Opportunity
Manufacturers need faster and more convenient ways to prototype products to increase innovation and speed to market.
Solution
Foundry Lab lets manufacturers cast on-demand, production quality metal parts at a fraction of the cost and time of a traditional foundry.
David Moodie's "backyard project" became the basis of the startup Foundry Lab after the Wellington-based industrial designer received a visit from WNT Ventures.
“WNT’s Laura Faulconer came down to see one of my clients and she had an hour to kill before her flight. She said, what else are you working on?” Moodie recalls.
That backyard project he showed Faulconer was a metal casting system that combines the ease of 3D-printing with the density of metal casting. Moodie wasn’t looking to raise money or go global with his invention.
But the due diligence process the team at WNT Ventures undertook on Moodie’s system revealed the huge cost savings and timesaving it could deliver manufacturers seeking to prototype metal products, allowing them to go from CAD design directly to production in a single day.
Foundry Lab was born in 2018 and quickly joined WNT’s deep tech incubator. The $150,000 injection of capital from WNT and $450,000 repayable grant from Callaghan Innovation allowed Moodie to further develop his own prototype of the Foundry Lab system, while WNT advised him on how to find potential customers in the all-important US market.
“They took a huge risk when they came on. I had cast a few parts but not a full system.
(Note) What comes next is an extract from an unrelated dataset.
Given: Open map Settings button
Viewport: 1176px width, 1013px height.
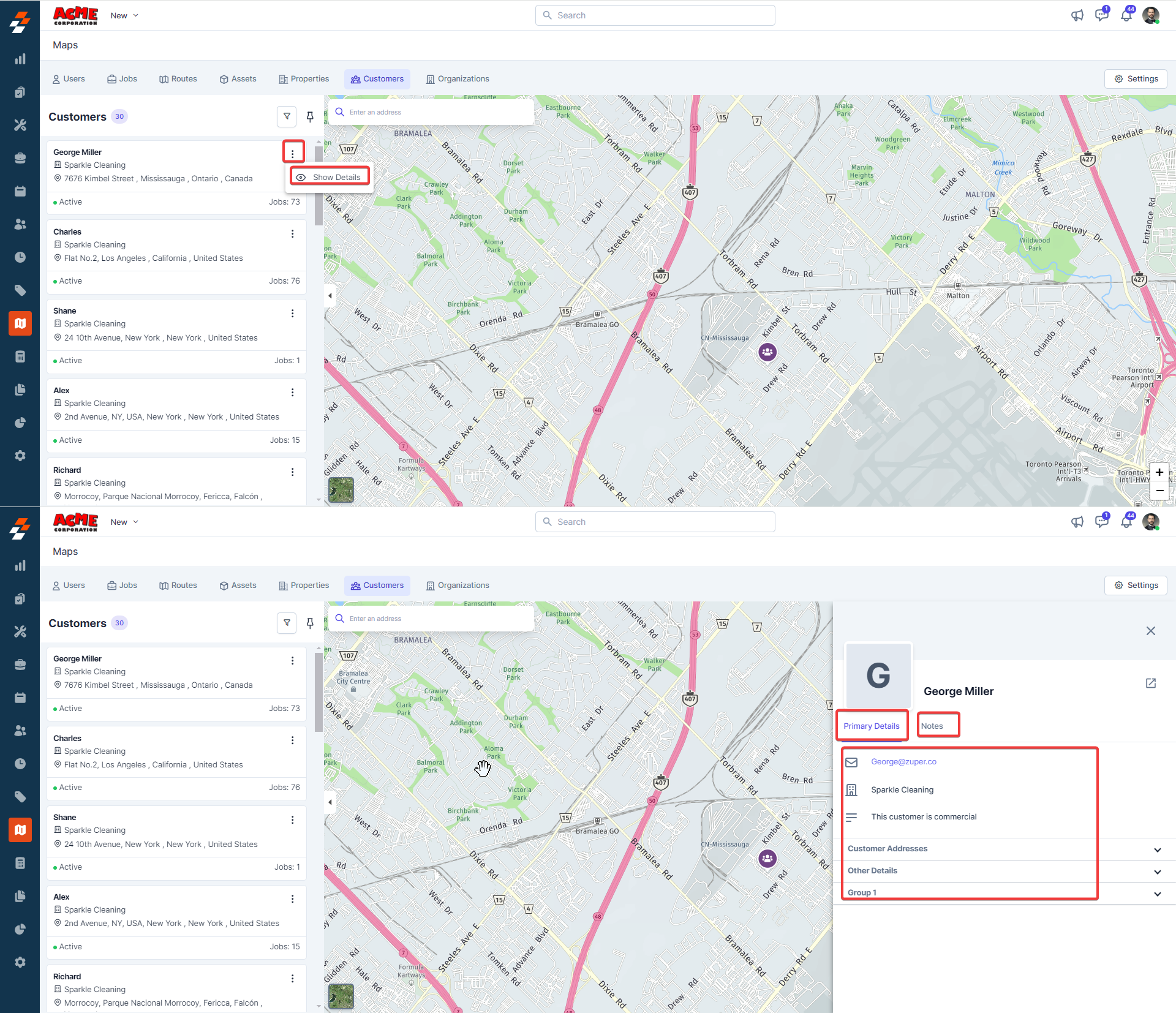Looking at the screenshot, I should pos(1136,79).
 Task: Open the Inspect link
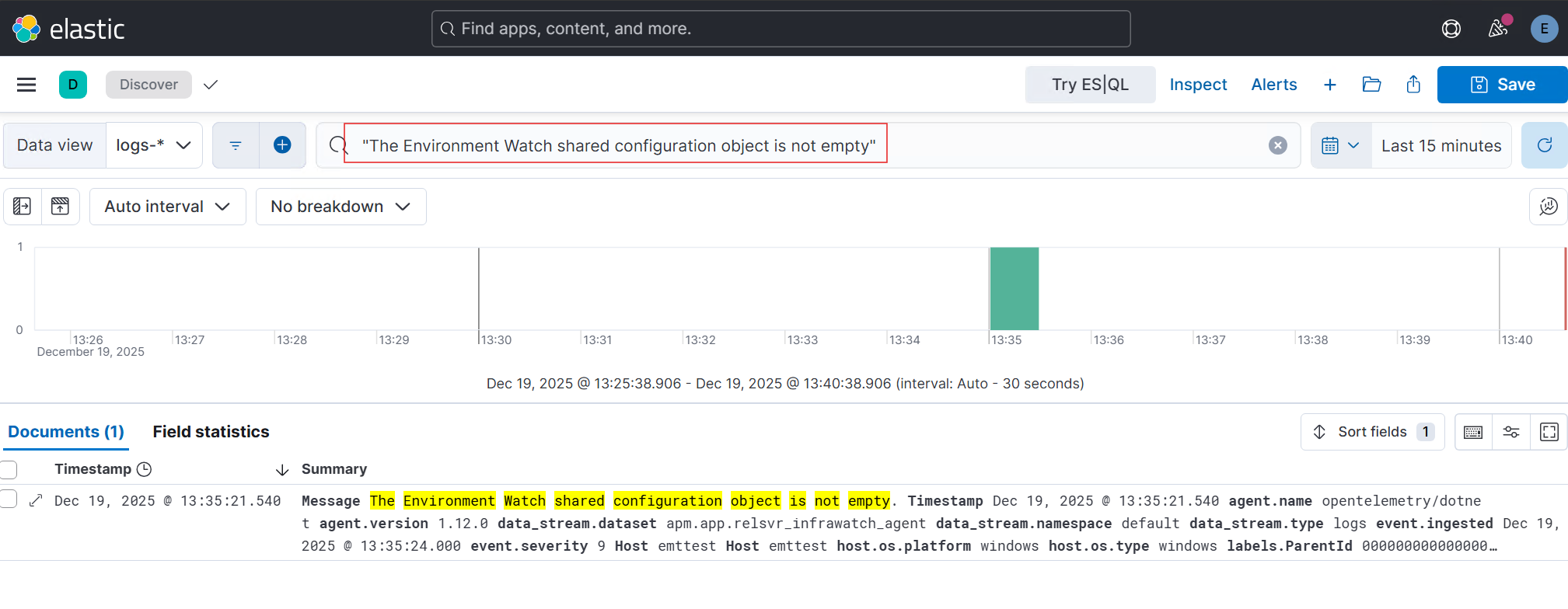(x=1197, y=85)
They saw the potential for the market even more than I did,” says Moodie.
“They were great listeners and were very fair and measured when I talked through what I had in mind.”
A $35,000 pre-incubation grant allowed WNT to go deep on exploring the viability and market potential of Moodie’s technology.
“We are an active investor,” says WNT Ventures Managing Partner Carl Jones, who has been on the Foundry Lab board since 2018.
"Finding a trusted partner really early on is critical to a lot of these companies and the founders, especially when they are a little bit less experienced. That’s the value we add."
Critical too was the technical expertise Foundry Lab was able to draw on within Callaghan Innovation’s scientific ranks.
"Callaghan just happened to have a powder ceramicist. We were able to develop something that was first in the world and is world-leading because we had access to people who really knew what they were doing," he says.
Interns funded through Callaghan Innovation-funded student grants have gone on to become employees at Foundry Lab, which raised money from Founders Fund & Promus Ventures in 2020, followed by a series A round in 2021 with funding from Blackbird, GD1 and Icehouse Ventures. Foundry Lab is now preparing its Series B funding round and has opened a demo facility in California.
"We’ve gone full circle at Foundry Lab after getting access to capital and machinery from Callaghan. We’ve now developed our own sophisticated machinery, employed 31 people and are about to raise more capital. It shows the economic impact of that early support,” says Moodie.
Having access to that extra capital was the difference between sinking and swimming... We wouldn't have got anywhere without it.
- Daivd Moodie Foundry Lab
Over the last decade, we've built deeper technical and funding pathways offshore, and a deeper pool of founders who have been there and done it, and can recycle themselves back into helping each other.